---- PROVIDED RECORDS

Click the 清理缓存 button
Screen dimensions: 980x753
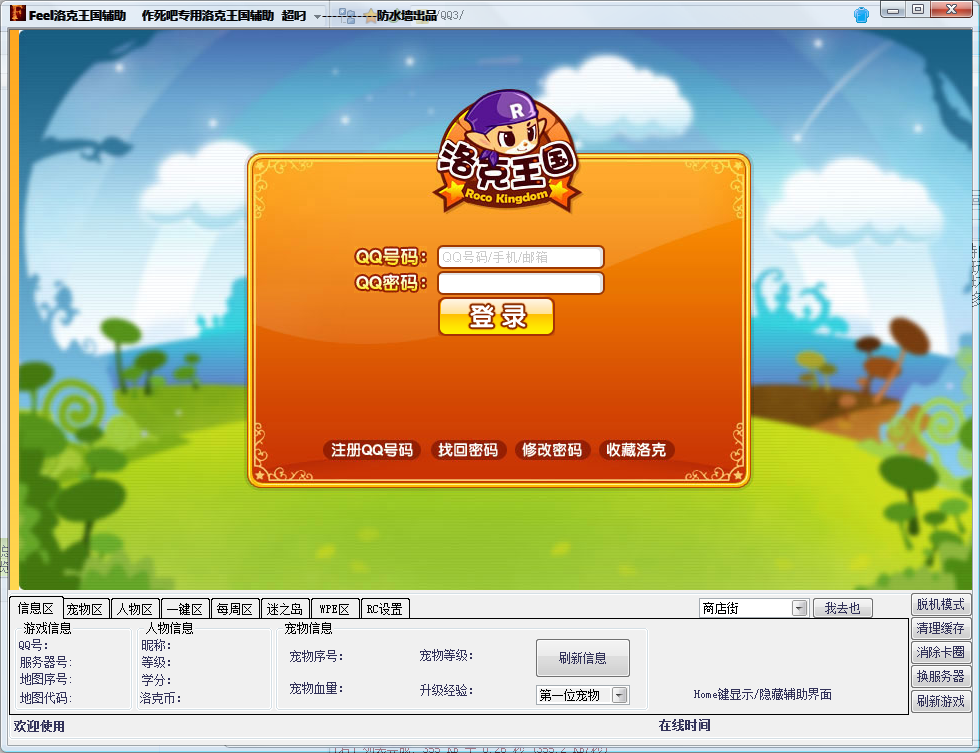(x=941, y=628)
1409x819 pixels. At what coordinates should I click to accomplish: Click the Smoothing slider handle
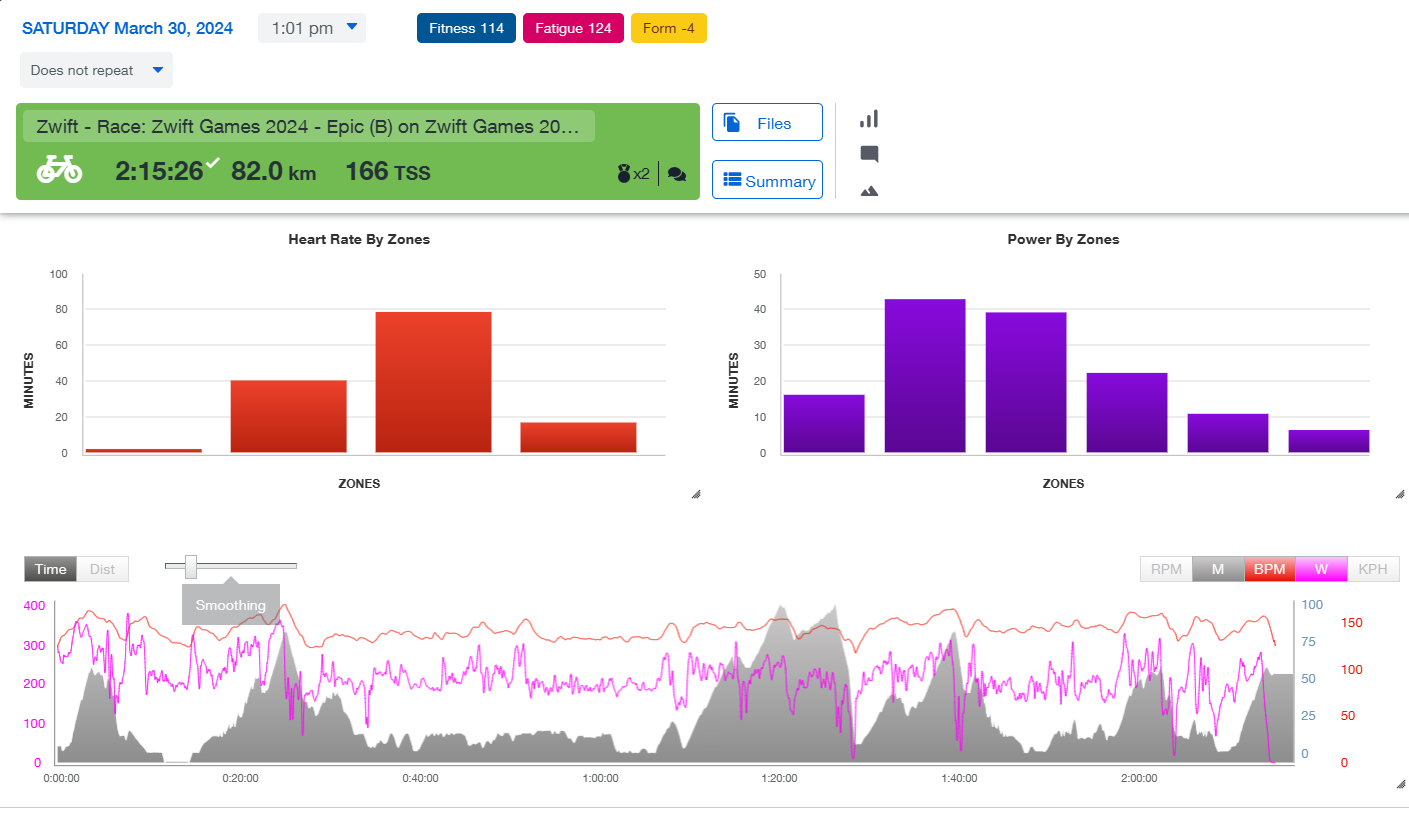click(191, 567)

--------

### TASK ITEM
Begin with the line containing "1409x819 pixels. At" and end with the last line of the entries above. Copy those lines exactly, both ends included, and drop every picture.

### SOLUTION TO THIS TASK
1409x819 pixels. At what coordinates should I click to accomplish: Click the Smoothing slider handle
click(191, 567)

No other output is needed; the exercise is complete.